Material to process: Begin
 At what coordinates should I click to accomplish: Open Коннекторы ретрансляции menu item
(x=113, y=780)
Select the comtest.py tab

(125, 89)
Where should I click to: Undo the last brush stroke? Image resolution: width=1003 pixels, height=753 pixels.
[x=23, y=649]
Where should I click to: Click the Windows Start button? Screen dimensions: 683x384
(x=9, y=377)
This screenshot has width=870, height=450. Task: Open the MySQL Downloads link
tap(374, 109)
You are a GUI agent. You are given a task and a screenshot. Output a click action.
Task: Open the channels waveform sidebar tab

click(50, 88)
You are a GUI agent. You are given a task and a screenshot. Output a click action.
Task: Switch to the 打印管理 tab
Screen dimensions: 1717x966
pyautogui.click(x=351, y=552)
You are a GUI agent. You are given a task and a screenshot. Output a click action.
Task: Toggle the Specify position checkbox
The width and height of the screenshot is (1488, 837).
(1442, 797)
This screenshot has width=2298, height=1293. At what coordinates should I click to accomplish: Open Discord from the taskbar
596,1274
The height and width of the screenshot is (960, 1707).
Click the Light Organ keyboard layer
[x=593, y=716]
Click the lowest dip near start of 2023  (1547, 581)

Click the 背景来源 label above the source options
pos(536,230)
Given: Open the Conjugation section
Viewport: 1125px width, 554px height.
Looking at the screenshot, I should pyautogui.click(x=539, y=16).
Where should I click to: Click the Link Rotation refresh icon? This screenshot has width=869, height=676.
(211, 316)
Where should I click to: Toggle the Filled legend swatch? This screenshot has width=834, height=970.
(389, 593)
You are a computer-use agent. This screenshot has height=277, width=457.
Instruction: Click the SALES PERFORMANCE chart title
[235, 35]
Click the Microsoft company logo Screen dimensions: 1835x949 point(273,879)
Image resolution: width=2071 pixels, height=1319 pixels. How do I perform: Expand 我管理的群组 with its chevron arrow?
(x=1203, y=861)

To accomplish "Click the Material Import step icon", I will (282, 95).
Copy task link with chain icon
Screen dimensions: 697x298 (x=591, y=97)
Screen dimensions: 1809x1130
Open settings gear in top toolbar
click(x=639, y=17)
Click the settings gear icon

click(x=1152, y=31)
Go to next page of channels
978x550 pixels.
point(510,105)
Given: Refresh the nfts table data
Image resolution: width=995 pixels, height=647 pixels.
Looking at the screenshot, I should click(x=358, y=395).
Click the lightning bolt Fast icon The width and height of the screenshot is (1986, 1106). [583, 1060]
Material to process: End
What this task involves – Copy out the full listing so that each line matches exactly.

Solution –
 At what coordinates should I click to accomplish: Open Коннекторы ретрансляции menu item
(x=113, y=780)
Select the comtest.py tab

(125, 89)
Where should I click to: Undo the last brush stroke? Image resolution: width=1003 pixels, height=753 pixels.
[x=23, y=649]
Where should I click to: Click the Windows Start button? Screen dimensions: 683x384
(x=9, y=377)
This screenshot has width=870, height=450. Task: Open the MySQL Downloads link
tap(374, 109)
You are a GUI agent. You are given a task and a screenshot. Output a click action.
Task: Open the channels waveform sidebar tab

click(50, 88)
You are a GUI agent. You are given a task and a screenshot. Output a click action.
Task: Switch to the 打印管理 tab
Screen dimensions: 1717x966
pyautogui.click(x=351, y=552)
You are a GUI agent. You are given a task and a screenshot. Output a click action.
Task: Toggle the Specify position checkbox
The width and height of the screenshot is (1488, 837).
(1442, 797)
This screenshot has width=2298, height=1293. At what coordinates should I click to accomplish: Open Discord from the taskbar
596,1274
The height and width of the screenshot is (960, 1707).
Click the Light Organ keyboard layer
[x=593, y=716]
Click the lowest dip near start of 2023  (1547, 581)

Click the 背景来源 label above the source options
pos(536,230)
Given: Open the Conjugation section
Viewport: 1125px width, 554px height.
Looking at the screenshot, I should pyautogui.click(x=539, y=16).
Where should I click to: Click the Link Rotation refresh icon? This screenshot has width=869, height=676.
(211, 316)
Where should I click to: Toggle the Filled legend swatch? This screenshot has width=834, height=970.
(389, 593)
You are a computer-use agent. This screenshot has height=277, width=457.
Instruction: Click the SALES PERFORMANCE chart title
[235, 35]
Click the Microsoft company logo Screen dimensions: 1835x949 point(273,879)
Image resolution: width=2071 pixels, height=1319 pixels. How do I perform: Expand 我管理的群组 with its chevron arrow?
(x=1203, y=861)

To accomplish "Click the Material Import step icon", I will (282, 95).
Copy task link with chain icon
Screen dimensions: 697x298 (x=591, y=97)
Screen dimensions: 1809x1130
Open settings gear in top toolbar
click(x=639, y=17)
Click the settings gear icon

click(x=1152, y=31)
Go to next page of channels
978x550 pixels.
point(510,105)
Given: Refresh the nfts table data
Image resolution: width=995 pixels, height=647 pixels.
Looking at the screenshot, I should click(x=358, y=395).
Click the lightning bolt Fast icon The width and height of the screenshot is (1986, 1106). [583, 1060]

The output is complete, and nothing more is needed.